Try it: Where a line of the following data contains the string "computer", include it in the tally. Report the total alone.

Dataset entries:
********************

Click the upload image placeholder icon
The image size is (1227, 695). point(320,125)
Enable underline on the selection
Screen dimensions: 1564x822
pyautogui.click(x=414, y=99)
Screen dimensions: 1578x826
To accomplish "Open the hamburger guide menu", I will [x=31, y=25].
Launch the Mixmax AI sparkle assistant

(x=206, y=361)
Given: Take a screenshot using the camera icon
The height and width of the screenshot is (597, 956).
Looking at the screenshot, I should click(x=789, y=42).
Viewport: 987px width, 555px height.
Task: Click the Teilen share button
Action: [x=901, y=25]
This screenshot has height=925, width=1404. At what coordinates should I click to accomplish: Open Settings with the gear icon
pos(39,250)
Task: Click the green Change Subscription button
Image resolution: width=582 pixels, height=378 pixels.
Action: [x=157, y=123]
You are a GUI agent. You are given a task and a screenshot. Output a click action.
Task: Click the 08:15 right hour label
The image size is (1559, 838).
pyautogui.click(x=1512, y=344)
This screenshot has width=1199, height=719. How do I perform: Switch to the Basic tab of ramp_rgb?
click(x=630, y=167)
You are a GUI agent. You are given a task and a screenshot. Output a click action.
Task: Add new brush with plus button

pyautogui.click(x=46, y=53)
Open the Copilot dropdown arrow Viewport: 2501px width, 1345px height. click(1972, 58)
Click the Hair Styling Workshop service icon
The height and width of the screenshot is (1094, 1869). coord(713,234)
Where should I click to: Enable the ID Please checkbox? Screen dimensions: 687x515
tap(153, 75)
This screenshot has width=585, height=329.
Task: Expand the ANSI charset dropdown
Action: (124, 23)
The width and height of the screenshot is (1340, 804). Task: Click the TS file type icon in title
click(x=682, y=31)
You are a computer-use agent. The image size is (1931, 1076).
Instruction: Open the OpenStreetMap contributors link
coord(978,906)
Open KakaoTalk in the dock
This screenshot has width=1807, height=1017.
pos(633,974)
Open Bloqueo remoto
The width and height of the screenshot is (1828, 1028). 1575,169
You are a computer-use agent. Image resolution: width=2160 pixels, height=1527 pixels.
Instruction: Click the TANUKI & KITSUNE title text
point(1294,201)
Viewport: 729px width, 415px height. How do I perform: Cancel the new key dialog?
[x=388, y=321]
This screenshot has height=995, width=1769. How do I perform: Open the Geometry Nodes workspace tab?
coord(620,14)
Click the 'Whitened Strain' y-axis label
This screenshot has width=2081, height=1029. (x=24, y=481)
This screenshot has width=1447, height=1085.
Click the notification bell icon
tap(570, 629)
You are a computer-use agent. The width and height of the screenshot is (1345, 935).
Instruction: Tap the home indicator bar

********************

Response to the exercise: 3